1979: The soviet government launched the Law and order campaign to tackle the fear of growing dissent following a series of problems in the country such as economic slow down. The 1980 Olympics also made law and order more needed.
1982: Andropov becomes Soviet leader, but while he was largely successful at suppressing dissidents as head of the KGB, he could not stop the growing corruption and resentment felt by the people. The loss of faith in the system lead to social malaise and although he did introduce a series of polices in 1982, he soon became ill and was unable to sustain the campaigns.
1918-1920: Prolekult- the proletarian culture movement, was set up. Through the movement, normal people had access to local studios where they could paint, sculpt ect. By 1920 there were around 84,000 members of Prolekult.
October 1920: The National Congress of Prolekult was held. Following an appeal for Prolekult to support the Soviet government (it had previously been free of Party control), the Congress voted and voluntarily merged with the Commissariat of Education.
1928: 'October: Ten Days That Shook the World' is a film made by Sergei Eisenstein that dramatised the events of the October revolution. This is an example of revolutionary cinema.
Late 1920s: The Association of Artists of Revolutionary Russia emerged and painted in the traditional style, which was praised by the party.
Initially, there was a degree of creative freedom while the Bolsheviks were preoccupied with the Civil war. However, when the war ended there was tighter control of artistic expression. There were also increasing worries about contemporary art forms such as jazz, encouraging moral problems.
1930: The Union of Soviet writers was established and Socialist Realism was developed which was an art style which aimed to participate in the building of socialism.
1925: The Steel Step was an experimental ballet that was designed to celebrate Soviet industrialisation. Under Stalin in the 1930s ballet became more traditional.

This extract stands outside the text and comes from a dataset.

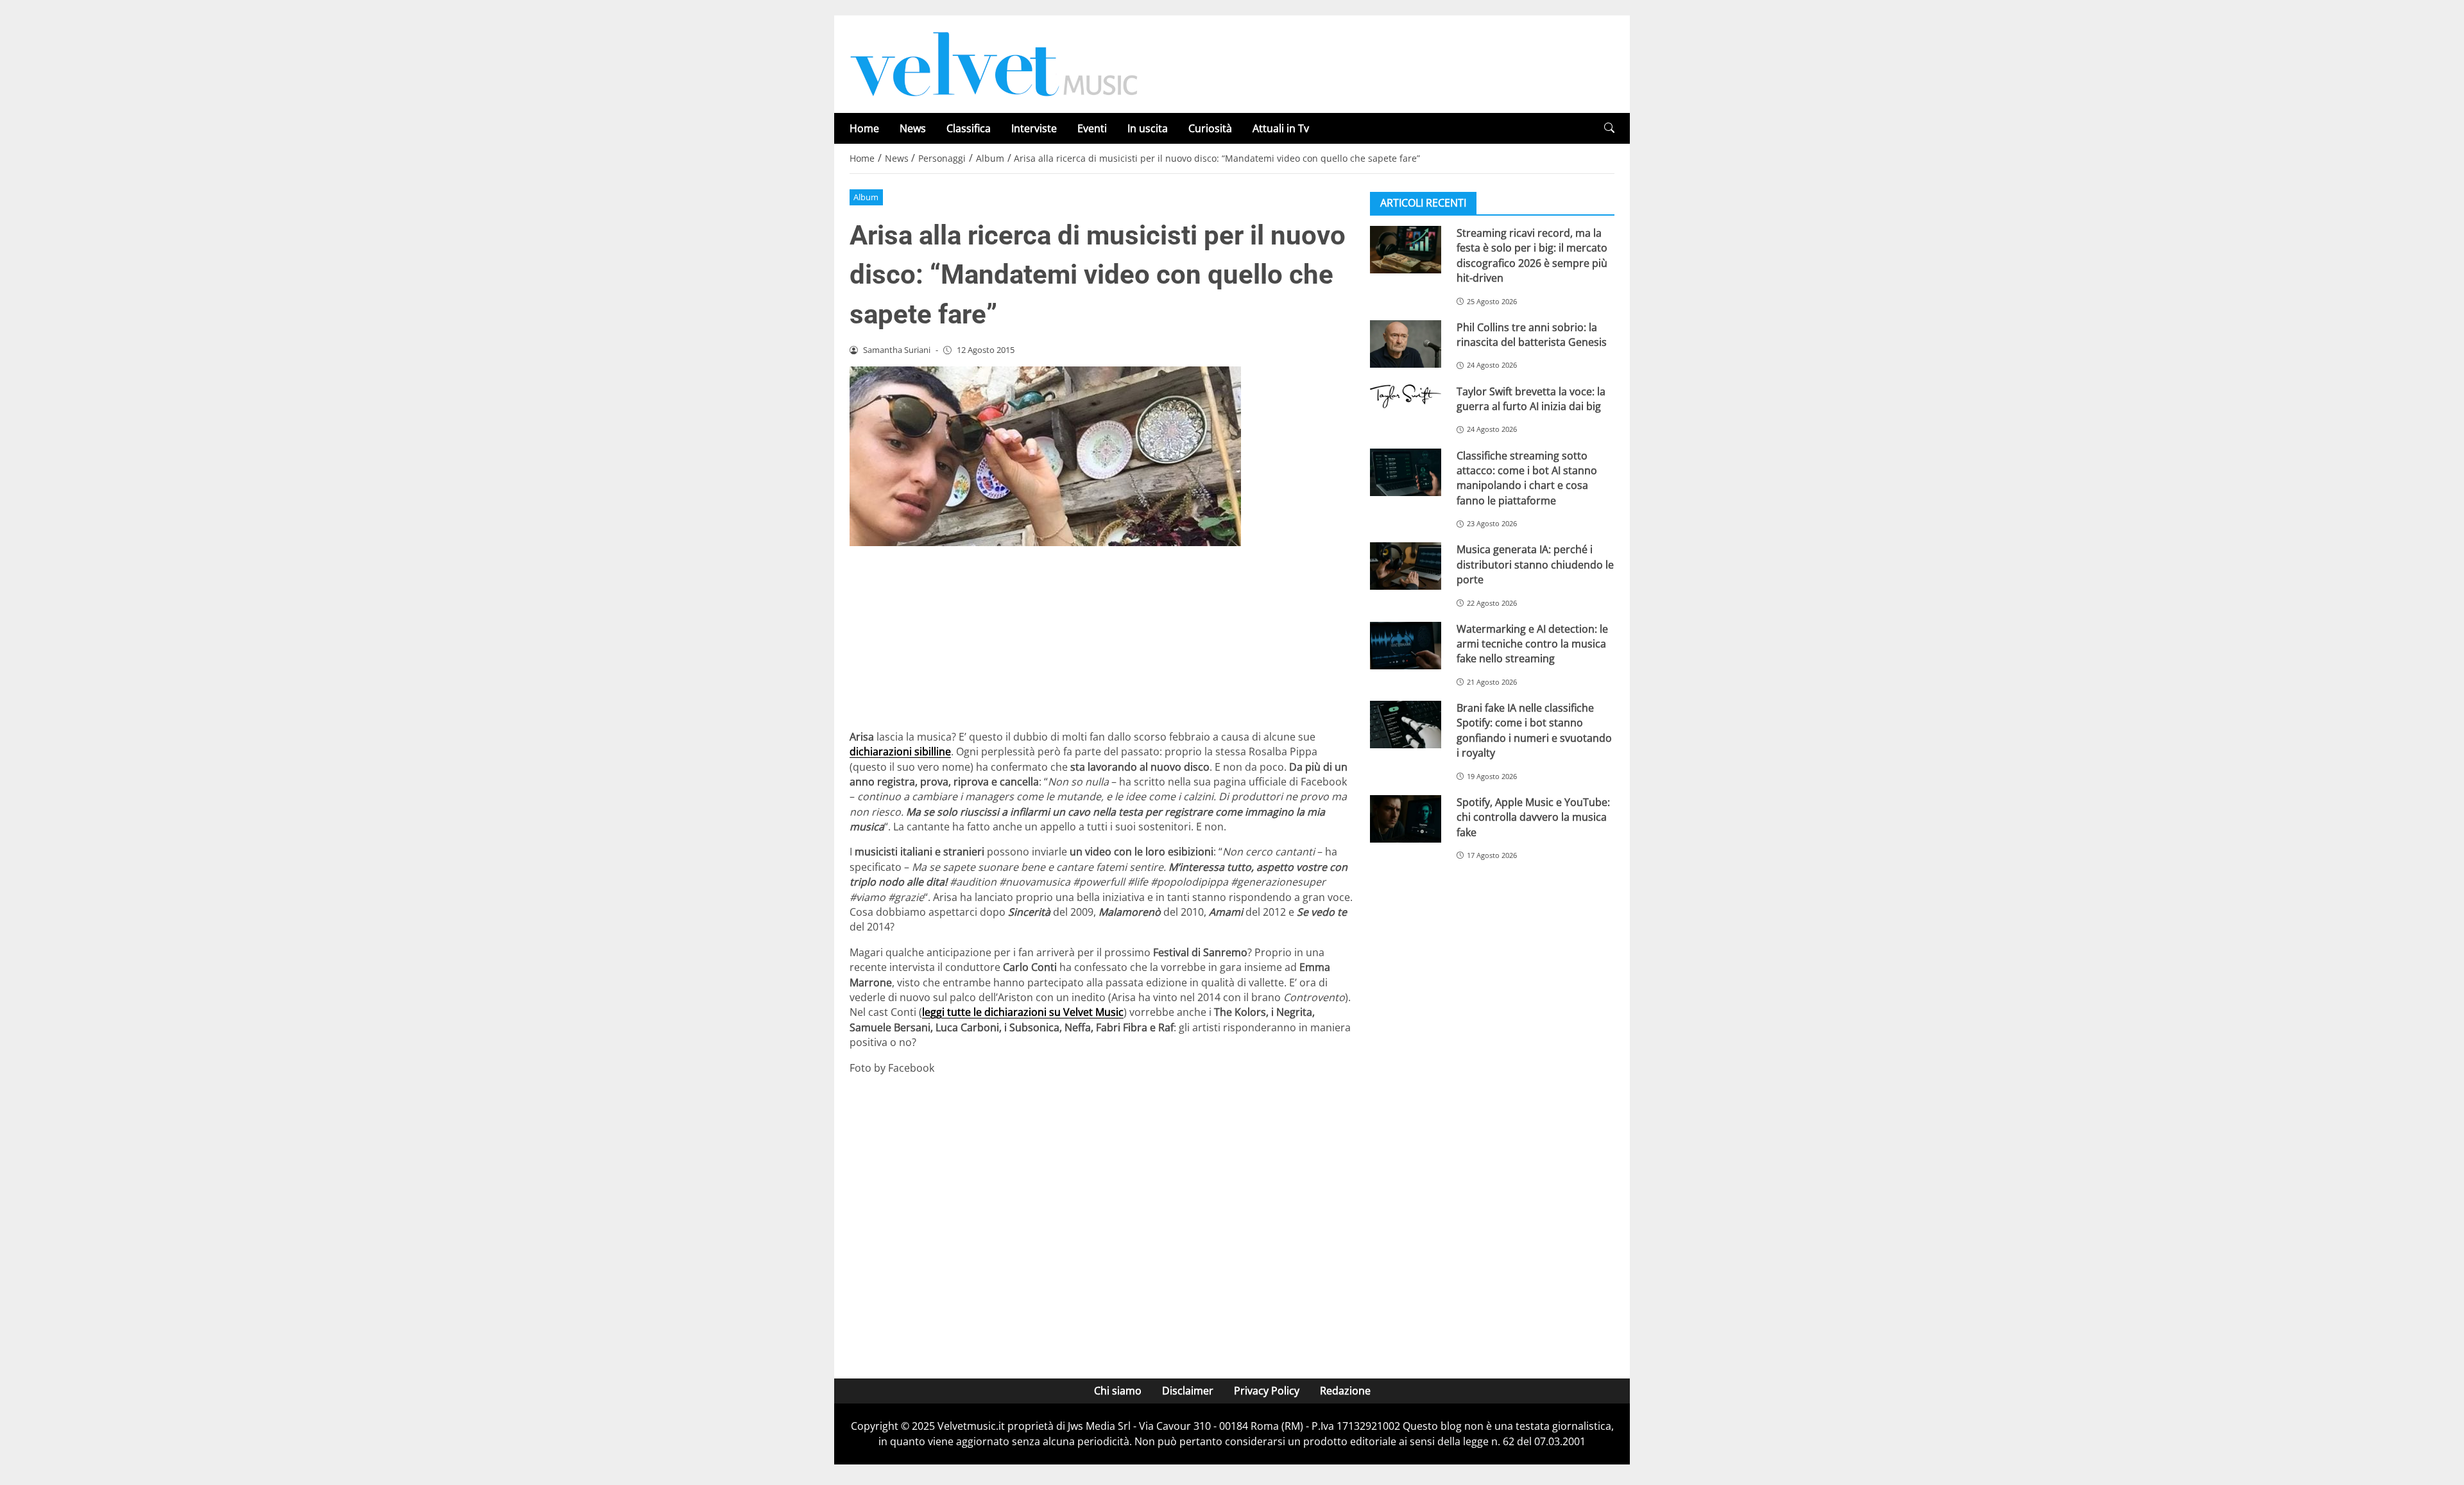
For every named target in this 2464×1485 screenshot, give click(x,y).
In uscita (1147, 128)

1936: Soviet artists were purged.
1951: 'They are writing about us in Pravda' was a painting by Vasilev showing plentiful harvests. Much of Soviet art under Stalin was celebrating his policies such as collectivism and was deeply unrealistic.
1934: The film maker Vertov made a film called three songs about Lenin. There was little from for dissent from Stalins vision, but focusing on Lenin was one subtle form of rebellion.
1953-54: The first of a series of cultural thaws caused by Stalin's death. The government authorized a series of novels that criticized Stalin After each of these 'thaws' there was a temporary freeze.
1956-1957: Another cultural 'thaw' following Khrushchev's secret speech.
1961-1962: Another cultural 'thaw' following the Twenty second party congress and the vote to remove Stalin's body. Solzhenitsyn's novel was published during this time. The freeze that followed led to the imprisonment of several artists.
1959: Propaganda poster 'The Alcoholic' was published. It aimed to encourage popular oversight where citizens where supposed to keep other citizens under surveillance.This kind of power was a change from the Stalin era where the Soviet people where depicted as heroic.
Late 1950s and early 1960s: There was a campaign against loose women who were seen as 'style hunters' because they wore western clothing. However this did not stop the rise of fashion hunters. There were also campaigns suppressing female sexuality.
During Brezhnevs time in power there was still concern about suppressing western fashion. However, even though Soviet magazines ridiculed Western ways of dressing by the mid 1970s it was thought that the fashion hunters had 'won'.
Late 1950s: because all books had to be publsihed in official publishing houses, there was a rise in self-published (samizdat) magazines.
Early 1970s: It was thought during this time there were 7000 to 8000 dissidents receiving psychiatric treatment. International pressure meant show trails were uncommon.
Brezhnev was skeptical of Khrushchevs cultural thaws and unlike Khrushchev, he wanted to celebrate the Stalinist era and soviet triumph in WW2.